## SET EXERCISE
Give the listing between the lines holding "Task: Tap the" and "coord(133,51)", inclusive, as a Markdown table with the columns Row and Listing line. Number each line and leave out blank lines.

## SUPPLIED ENTRIES
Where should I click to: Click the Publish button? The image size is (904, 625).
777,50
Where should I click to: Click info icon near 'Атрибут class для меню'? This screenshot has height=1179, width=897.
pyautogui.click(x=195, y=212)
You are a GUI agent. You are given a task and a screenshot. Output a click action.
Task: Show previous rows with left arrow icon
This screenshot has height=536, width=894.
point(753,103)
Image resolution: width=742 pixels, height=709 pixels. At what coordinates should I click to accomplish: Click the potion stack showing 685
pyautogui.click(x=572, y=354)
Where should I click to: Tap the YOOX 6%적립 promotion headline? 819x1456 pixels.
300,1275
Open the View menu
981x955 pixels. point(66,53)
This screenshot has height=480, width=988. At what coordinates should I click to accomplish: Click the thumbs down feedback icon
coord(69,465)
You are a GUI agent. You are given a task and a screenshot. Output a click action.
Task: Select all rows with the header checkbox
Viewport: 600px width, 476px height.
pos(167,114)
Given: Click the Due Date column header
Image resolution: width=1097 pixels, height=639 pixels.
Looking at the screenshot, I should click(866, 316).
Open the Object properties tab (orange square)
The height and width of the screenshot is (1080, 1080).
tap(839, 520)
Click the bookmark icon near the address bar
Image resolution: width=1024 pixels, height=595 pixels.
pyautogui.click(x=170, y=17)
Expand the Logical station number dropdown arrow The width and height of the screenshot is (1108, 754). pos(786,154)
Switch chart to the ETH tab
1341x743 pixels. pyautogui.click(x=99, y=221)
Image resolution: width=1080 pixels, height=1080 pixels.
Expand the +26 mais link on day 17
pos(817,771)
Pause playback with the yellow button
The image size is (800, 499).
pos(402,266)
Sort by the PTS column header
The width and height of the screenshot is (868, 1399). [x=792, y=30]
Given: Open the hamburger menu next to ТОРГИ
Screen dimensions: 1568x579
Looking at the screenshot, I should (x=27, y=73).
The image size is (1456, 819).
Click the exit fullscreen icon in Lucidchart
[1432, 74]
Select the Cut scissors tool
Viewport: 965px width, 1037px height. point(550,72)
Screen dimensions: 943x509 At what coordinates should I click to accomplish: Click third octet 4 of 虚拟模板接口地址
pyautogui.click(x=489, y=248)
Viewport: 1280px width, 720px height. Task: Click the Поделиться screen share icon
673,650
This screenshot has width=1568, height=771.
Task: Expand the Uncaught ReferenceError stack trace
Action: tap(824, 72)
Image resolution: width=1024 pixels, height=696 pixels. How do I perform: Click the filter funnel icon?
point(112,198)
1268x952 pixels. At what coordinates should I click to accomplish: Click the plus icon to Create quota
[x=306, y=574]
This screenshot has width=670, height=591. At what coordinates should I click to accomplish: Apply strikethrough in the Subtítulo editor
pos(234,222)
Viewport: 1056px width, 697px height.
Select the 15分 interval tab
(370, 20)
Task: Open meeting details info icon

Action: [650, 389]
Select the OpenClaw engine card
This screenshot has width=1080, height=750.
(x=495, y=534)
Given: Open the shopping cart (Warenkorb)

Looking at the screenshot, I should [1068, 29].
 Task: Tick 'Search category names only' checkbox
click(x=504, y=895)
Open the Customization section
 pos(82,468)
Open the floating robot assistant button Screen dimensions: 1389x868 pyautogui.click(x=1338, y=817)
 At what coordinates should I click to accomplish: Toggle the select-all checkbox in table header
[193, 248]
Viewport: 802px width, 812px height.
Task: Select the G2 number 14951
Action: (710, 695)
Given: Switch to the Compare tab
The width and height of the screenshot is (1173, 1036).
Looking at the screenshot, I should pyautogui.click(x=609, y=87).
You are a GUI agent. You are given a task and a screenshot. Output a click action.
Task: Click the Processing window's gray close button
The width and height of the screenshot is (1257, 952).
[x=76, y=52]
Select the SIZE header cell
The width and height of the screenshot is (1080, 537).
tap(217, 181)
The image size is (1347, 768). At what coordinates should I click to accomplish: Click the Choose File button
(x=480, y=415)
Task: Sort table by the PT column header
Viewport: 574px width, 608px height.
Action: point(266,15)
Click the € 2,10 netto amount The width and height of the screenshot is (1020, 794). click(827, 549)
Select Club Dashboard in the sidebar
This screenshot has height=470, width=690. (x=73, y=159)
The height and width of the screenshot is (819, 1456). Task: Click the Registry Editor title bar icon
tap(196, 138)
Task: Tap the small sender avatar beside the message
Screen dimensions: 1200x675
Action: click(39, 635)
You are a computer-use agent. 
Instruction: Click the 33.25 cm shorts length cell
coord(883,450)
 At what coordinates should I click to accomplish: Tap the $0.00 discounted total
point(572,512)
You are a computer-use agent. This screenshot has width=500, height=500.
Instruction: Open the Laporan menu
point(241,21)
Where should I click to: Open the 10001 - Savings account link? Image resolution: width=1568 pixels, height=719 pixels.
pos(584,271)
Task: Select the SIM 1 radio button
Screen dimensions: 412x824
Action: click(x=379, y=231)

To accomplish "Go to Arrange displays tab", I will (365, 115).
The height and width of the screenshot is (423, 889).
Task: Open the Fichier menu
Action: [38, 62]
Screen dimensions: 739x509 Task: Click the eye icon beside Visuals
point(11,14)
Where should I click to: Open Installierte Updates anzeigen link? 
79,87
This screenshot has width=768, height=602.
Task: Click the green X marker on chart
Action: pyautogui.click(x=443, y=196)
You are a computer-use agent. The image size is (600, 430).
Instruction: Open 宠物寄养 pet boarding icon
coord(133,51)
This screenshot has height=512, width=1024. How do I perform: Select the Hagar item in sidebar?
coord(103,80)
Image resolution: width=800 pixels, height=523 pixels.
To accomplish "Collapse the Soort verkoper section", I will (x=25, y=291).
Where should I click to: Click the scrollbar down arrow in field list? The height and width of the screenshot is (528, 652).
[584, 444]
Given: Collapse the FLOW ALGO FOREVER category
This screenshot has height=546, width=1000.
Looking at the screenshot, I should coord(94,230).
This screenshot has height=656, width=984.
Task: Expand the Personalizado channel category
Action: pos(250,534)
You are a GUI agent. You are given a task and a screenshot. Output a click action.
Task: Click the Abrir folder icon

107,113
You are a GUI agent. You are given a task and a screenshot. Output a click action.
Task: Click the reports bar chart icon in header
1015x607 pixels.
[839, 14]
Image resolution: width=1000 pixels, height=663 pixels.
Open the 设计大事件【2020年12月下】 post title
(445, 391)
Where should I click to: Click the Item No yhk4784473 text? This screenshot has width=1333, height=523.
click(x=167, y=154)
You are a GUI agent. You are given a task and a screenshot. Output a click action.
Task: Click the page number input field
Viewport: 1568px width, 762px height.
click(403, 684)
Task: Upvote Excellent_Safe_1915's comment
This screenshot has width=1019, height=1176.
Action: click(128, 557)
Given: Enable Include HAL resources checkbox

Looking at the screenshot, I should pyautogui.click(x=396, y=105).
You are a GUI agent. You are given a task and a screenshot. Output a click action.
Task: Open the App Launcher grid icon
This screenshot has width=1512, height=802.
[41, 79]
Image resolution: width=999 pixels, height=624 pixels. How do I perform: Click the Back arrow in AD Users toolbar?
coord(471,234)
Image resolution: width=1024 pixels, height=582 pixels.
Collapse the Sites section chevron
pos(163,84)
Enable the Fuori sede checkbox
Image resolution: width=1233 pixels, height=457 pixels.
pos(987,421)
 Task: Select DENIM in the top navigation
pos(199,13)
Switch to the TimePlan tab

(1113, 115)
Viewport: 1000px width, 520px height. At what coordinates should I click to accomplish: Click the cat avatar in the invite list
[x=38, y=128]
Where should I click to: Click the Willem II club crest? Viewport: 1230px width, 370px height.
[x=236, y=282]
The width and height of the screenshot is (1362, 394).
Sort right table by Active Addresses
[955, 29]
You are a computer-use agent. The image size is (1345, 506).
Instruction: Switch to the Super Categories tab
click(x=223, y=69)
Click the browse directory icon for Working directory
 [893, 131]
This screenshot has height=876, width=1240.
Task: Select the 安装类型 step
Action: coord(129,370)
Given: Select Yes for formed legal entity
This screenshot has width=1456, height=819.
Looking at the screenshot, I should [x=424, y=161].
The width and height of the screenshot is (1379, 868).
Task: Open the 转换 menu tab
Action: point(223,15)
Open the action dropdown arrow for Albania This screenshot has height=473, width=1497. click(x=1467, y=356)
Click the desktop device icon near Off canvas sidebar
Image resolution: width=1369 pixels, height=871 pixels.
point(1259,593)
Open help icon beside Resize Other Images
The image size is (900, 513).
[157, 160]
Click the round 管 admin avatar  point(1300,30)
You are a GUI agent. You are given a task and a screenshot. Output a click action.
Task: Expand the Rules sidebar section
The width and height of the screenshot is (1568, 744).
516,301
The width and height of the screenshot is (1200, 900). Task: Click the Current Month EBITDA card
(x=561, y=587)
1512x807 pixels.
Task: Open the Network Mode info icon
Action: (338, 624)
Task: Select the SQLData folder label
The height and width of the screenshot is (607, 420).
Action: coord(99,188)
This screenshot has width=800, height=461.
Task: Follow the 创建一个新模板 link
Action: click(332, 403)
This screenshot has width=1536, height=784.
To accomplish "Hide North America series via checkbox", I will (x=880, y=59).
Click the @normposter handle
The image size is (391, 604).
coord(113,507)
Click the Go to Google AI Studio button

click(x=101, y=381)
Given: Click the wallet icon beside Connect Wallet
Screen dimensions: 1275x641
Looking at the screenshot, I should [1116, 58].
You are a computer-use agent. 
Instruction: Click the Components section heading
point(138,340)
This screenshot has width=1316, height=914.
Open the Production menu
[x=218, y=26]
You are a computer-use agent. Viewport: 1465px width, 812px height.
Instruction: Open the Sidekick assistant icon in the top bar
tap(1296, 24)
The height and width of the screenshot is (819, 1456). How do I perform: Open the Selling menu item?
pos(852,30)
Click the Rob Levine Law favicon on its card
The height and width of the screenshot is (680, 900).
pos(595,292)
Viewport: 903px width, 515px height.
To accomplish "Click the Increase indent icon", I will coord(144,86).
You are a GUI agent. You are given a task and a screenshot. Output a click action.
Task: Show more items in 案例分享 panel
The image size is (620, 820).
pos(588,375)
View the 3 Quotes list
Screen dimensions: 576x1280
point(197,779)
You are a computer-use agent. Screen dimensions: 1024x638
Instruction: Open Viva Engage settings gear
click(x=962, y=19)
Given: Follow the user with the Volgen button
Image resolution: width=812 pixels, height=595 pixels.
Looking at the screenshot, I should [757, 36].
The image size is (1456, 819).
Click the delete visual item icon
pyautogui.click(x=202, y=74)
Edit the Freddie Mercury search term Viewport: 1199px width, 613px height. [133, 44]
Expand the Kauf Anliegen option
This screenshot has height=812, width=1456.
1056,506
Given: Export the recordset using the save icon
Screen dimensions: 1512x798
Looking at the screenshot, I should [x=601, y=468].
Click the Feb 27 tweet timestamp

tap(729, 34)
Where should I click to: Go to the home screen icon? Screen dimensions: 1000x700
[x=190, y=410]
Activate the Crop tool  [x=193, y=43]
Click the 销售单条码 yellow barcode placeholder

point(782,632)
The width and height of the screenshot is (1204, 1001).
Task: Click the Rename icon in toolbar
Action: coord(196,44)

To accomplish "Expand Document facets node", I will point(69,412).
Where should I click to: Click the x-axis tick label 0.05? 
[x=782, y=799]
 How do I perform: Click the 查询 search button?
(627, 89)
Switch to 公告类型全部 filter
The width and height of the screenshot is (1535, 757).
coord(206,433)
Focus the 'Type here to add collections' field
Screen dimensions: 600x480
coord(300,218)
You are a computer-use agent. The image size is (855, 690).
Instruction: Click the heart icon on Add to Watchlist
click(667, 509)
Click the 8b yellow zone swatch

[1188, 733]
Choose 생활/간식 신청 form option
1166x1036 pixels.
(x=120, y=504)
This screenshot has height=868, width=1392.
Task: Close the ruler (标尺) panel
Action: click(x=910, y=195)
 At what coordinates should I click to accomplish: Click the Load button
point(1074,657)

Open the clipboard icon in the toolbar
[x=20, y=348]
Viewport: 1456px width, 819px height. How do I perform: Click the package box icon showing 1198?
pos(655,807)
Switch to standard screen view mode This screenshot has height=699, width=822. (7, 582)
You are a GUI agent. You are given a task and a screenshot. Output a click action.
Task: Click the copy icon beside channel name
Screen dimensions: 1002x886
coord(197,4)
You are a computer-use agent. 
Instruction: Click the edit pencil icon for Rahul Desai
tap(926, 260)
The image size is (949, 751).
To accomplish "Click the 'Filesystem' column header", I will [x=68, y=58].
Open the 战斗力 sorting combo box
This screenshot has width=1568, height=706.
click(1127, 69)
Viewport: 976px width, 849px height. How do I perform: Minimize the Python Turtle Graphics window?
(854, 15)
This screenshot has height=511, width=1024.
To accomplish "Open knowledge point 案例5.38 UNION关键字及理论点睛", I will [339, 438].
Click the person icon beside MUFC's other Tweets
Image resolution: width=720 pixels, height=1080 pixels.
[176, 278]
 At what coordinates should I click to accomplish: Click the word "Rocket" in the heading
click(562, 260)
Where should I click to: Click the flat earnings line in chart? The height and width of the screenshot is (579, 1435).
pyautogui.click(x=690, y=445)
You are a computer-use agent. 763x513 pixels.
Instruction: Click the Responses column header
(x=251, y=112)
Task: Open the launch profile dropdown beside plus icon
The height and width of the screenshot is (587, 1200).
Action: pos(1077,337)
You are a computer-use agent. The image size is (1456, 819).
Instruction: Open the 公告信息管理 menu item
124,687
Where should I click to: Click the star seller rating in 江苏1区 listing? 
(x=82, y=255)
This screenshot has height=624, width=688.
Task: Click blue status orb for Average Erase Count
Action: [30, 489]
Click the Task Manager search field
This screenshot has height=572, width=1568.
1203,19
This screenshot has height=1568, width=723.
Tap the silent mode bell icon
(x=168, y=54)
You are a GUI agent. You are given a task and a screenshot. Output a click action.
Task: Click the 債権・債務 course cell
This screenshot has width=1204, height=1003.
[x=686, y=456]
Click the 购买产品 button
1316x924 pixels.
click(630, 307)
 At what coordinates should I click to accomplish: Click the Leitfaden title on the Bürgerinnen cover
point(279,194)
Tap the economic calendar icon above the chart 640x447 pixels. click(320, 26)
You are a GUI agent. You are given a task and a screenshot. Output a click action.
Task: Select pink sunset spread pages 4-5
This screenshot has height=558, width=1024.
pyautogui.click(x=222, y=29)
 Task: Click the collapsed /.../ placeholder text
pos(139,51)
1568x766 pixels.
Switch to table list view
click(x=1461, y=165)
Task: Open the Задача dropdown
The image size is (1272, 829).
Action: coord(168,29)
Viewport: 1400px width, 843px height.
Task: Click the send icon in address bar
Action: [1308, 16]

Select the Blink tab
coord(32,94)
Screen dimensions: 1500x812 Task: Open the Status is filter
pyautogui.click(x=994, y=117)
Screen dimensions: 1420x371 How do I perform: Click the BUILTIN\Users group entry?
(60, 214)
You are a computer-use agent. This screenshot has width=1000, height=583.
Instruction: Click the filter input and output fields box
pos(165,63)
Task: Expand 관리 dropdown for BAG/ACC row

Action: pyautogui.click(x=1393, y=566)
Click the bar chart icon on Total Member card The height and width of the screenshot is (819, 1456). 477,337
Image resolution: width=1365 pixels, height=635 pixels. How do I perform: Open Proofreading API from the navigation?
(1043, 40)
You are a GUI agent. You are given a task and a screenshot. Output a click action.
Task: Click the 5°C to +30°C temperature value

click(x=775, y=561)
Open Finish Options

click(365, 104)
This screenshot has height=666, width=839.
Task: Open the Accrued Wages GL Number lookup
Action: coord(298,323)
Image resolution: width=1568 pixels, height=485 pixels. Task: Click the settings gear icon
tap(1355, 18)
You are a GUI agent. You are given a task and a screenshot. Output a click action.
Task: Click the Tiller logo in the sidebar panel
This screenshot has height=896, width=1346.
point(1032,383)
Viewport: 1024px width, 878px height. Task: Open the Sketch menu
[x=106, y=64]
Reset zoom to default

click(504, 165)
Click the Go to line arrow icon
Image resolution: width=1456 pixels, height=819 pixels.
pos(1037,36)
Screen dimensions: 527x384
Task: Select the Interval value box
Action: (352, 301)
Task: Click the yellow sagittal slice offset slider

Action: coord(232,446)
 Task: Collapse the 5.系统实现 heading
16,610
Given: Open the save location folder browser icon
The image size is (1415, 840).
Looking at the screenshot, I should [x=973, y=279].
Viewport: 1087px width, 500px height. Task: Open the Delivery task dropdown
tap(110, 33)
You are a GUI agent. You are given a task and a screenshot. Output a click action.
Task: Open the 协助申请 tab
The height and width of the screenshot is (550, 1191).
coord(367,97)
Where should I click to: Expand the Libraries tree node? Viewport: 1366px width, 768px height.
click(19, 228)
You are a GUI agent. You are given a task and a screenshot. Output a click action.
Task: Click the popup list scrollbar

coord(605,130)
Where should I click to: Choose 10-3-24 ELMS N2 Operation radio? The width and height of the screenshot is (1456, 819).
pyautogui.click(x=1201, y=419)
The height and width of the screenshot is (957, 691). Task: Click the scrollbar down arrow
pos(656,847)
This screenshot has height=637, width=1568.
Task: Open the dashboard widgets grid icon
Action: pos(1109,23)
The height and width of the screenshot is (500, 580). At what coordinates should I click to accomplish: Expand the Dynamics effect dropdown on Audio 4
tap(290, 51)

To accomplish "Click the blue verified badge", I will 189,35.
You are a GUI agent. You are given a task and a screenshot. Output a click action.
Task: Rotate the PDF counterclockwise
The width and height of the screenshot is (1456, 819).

## WORKED SOLUTION
| Row | Listing line |
|---|---|
| 1 | Task: Tap the small sender avatar beside the message |
| 2 | Screen dimensions: 1200x675 |
| 3 | Action: click(39, 635) |
| 4 | You are a computer-use agent.  |
| 5 | Instruction: Click the 33.25 cm shorts length cell |
| 6 | coord(883,450) |
| 7 |  At what coordinates should I click to accomplish: Tap the $0.00 discounted total |
| 8 | point(572,512) |
| 9 | You are a computer-use agent. This screenshot has width=500, height=500. |
| 10 | Instruction: Open the Laporan menu |
| 11 | point(241,21) |
| 12 | Where should I click to: Open the 10001 - Savings account link? Image resolution: width=1568 pixels, height=719 pixels. |
| 13 | pos(584,271) |
| 14 | Task: Select the SIM 1 radio button |
| 15 | Screen dimensions: 412x824 |
| 16 | Action: click(x=379, y=231) |
| 17 | To accomplish "Go to Arrange displays tab", I will (365, 115). |
| 18 | The height and width of the screenshot is (423, 889). |
| 19 | Task: Open the Fichier menu |
| 20 | Action: [38, 62] |
| 21 | Screen dimensions: 739x509 Task: Click the eye icon beside Visuals |
| 22 | point(11,14) |
| 23 | Where should I click to: Open Installierte Updates anzeigen link?  |
| 24 | 79,87 |
| 25 | This screenshot has width=768, height=602. |
| 26 | Task: Click the green X marker on chart |
| 27 | Action: pyautogui.click(x=443, y=196) |
| 28 | You are a computer-use agent. The image size is (600, 430). |
| 29 | Instruction: Open 宠物寄养 pet boarding icon |
| 30 | coord(133,51) |